- **Supplied text**
Findings (2): Collaboration and leadership
Collaboration is, in many senses, everywhere: it is not a new phenomenon, nor is it confined to any particular sphere of society. Scholars from various disciplines have long acknowledged that individuals, organisations and institutions often rely on collaborative arrangements to articulate interests and values, pool resources, mitigate risks or pursue shared objectives (Avoyan, 2022b; Emerson and Nabatchi, 2015). What is noteworthy, however, is how collaboration beyond policy networking and multi-level governance can serve as a formula for forging new intersections and balance within and between top-down and bottom-up efforts. In this sense, collaborative arrangements in regional CE ecosystems do not present a one-dimensional construct but rather dynamic, adaptive processes that do not merely follow standard organisational templates. Two challenges stand out. First, collaborative efforts must employ joint circular projects and initiatives that can reshape and align the very modes of politics in which they occur—altering power distributions, influencing policy frameworks and redefining priorities in ways that may echo far beyond any single project or region (Emerson et al., 2012). Second, collaboration must be cultivated in a context dominated by linear, market-based relationships. When incumbent firms whose revenues depend on linear throughput models dominate, alliances risk entrenching the status quo—steering projects toward incremental tweaks or coordinating lobbying that postpones more ambitious CE regulation (Fischer and Newig, 2016; Kirchherr et al., 2018). The transformative capacity of collaboration emerges only when it is recognised – and deliberately managed – as an evolving practice of alignment and continuous learning, operating across different transformational modes of politics in response to complex, systemic challenges (Innes and Booher, 1999). This reveals the critical role of collaboration in the success and evolution of regional CE ecosystem.
Collaboration requires overcoming challenges related to coordinating diverse interests, building mutual trust and ensuring sustained commitment from all stakeholders while navigating the complexities of resource-sharing and decision-making (Huxham et al., 2000). In order to be effective, collaborative governance must rely on both structural and functional elements that bring diverse actors together. Structurally, this may include formal and informal partnerships and alliances, often organised through regional platforms or clusters and supported by digital environments (e.g. websites) that facilitate communication and coordination (Torfing et al., 2024). Functionally, principled engagement (Avoyan, 2022a; Emerson et al., 2012) is key: open dialogue, deliberation and negotiation among stakeholders ensure that diverse perspectives are integrated and that common goals emerge. In such settings, key players or ‘heroes’ often surface, providing (often unofficial) leadership and access to resources that sustain the CE ecosystem (Ebbekink and Lagendijk, 2013). Through building trust and common understanding, such ‘heroes’ leverage community networks, partnerships and resources to sustain situated processes of collaboration, experimentation and value creation. They thus help navigating challenges in the functioning of regional CE ecosystems.

- **Work to complete**
Answer these questions from the collaboration passage:
(a) In what kind of context must collaboration be cultivated, according to the second challenge?
(b) What example of a digital environment is given?
(c) What term is used for key players who provide often unofficial leadership?
The listing after this point is separate from the collaboration passage.

Saved entries

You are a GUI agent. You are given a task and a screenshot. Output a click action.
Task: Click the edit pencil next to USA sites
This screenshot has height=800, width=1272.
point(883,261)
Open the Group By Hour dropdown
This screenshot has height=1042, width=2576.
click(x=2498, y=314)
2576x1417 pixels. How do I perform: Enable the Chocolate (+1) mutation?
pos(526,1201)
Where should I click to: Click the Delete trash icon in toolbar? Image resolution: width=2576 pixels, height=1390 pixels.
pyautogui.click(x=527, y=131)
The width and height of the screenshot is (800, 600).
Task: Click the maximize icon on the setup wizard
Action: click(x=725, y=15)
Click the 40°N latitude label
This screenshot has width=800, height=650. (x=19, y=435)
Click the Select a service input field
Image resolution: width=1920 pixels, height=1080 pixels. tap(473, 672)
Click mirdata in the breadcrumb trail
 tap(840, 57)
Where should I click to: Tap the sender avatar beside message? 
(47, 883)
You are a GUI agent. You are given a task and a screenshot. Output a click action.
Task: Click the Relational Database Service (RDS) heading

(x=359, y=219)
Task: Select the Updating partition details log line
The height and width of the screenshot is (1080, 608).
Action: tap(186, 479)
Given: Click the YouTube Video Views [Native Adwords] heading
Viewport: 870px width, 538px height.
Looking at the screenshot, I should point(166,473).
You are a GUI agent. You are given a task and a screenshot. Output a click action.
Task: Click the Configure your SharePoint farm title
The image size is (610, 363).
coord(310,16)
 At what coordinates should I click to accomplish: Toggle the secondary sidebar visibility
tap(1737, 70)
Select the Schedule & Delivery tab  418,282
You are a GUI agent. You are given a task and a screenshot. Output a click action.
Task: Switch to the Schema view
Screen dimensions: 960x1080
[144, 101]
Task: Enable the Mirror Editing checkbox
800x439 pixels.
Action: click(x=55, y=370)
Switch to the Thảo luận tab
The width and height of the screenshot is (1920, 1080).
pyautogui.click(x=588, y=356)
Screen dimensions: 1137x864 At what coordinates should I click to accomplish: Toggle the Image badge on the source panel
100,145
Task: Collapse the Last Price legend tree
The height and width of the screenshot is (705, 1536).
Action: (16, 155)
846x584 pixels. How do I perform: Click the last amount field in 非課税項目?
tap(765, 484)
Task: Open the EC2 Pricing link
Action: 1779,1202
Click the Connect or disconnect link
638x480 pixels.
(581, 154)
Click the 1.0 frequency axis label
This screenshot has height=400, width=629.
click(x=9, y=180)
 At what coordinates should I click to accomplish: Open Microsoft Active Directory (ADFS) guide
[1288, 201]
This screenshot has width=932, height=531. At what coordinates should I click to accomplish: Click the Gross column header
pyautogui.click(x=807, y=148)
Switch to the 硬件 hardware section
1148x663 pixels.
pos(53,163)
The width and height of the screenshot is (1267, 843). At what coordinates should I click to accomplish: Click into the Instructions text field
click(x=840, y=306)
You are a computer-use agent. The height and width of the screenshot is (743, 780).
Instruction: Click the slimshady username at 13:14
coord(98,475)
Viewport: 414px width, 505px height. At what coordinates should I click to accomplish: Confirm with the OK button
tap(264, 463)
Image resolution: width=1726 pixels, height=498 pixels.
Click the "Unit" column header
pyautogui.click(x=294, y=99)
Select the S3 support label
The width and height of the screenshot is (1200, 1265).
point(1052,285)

- **Expected answer**
(a) A context dominated by linear, market-based relationships.
(b) Websites.
(c) 'Heroes'.